Due to conclude today – with a final, single-elimination showcase event – the competition opened in early May. The Capture the Flag challenge made use of the Multi-Agent Simulation Suite, developed for AFRL by Georgia Tech Research Institute.
May the best AI win
It uses what is described as an “established scrimmage simulator” that was further refined for this challenge to promote ease of use and integration with autonomous AI agents.
Competitors built autonomous agents to control a small swarm of simulated drones and competed head-to-head against other agents to “Capture the Flag” of the opposing team. Successfully capturing the flag and returning it to the capturing team’s home base results in a victory.
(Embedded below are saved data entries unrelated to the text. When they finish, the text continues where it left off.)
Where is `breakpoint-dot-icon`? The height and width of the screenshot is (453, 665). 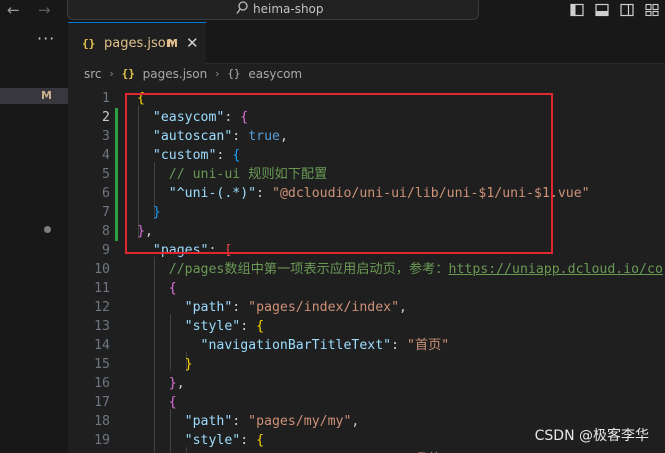
breakpoint-dot-icon is located at coordinates (48, 230).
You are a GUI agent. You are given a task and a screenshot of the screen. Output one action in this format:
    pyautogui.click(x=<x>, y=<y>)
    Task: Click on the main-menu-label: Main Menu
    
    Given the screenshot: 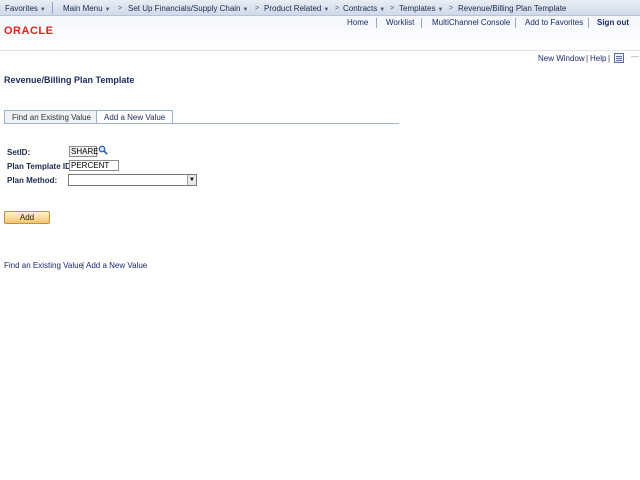 What is the action you would take?
    pyautogui.click(x=83, y=8)
    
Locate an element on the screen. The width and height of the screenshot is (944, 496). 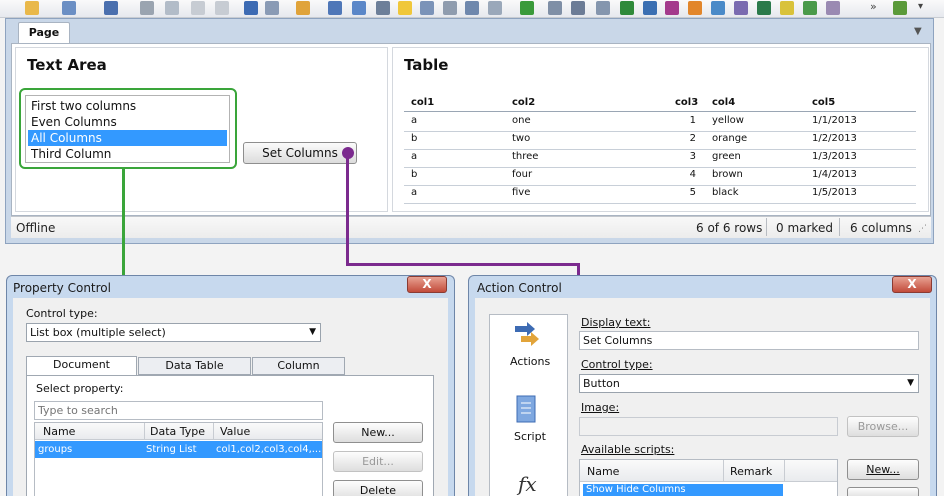
heatmap-icon is located at coordinates (810, 8).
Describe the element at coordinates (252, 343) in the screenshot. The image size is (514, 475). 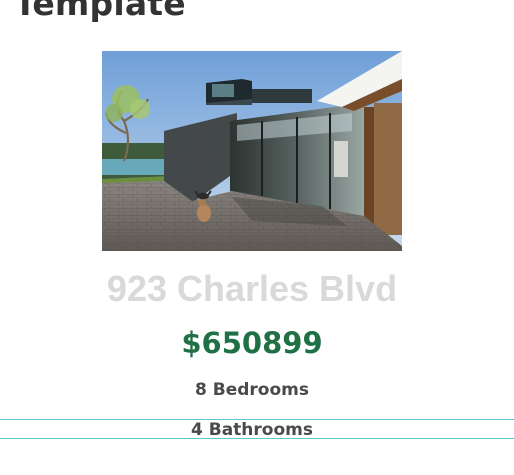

According to the AFRL, the scenarios were carefully designed to ensure realistic conditions, and complex behaviours were needed to succeed. It seems the AI agents had to adapt – learn when to use speed versus stealth, when to attack versus defend, and to remember recent events to adapt their strategies accordingly.
In the early stages of the competition, the teams played in “friendly” matches to learn how their agents reacted to the other players’ agents.
In the above Screenshot of simulated gameplay, the red and blue dots represent opposing flags. The yellow dots are the “swarms” attempting to navigate around the environment (turquoise blocks/buildings) to capture the opposing team’s flag.
“Partners like AFRL and DSTL must deliver operational capability to our Air, Space and Cyber Warfighters who share a culture of urgency to outpace future threats,” said Mick Hitchcock, AFRL’s program manager for the Swarm and Search Capture the Flag Challenge. “The goal of this annual challenge is to attract the best and brightest minds to solve autonomy and AI problems and to spark innovation.”
“The event is less about the technology and more about partnering with DSTL and the university and small businesses engaged in the competition. It’s all about the power of these groups coming together on a common problem and generating innovative ideas that can yield real world solutions.”
Its the second iteration of the programme since it began in 2019.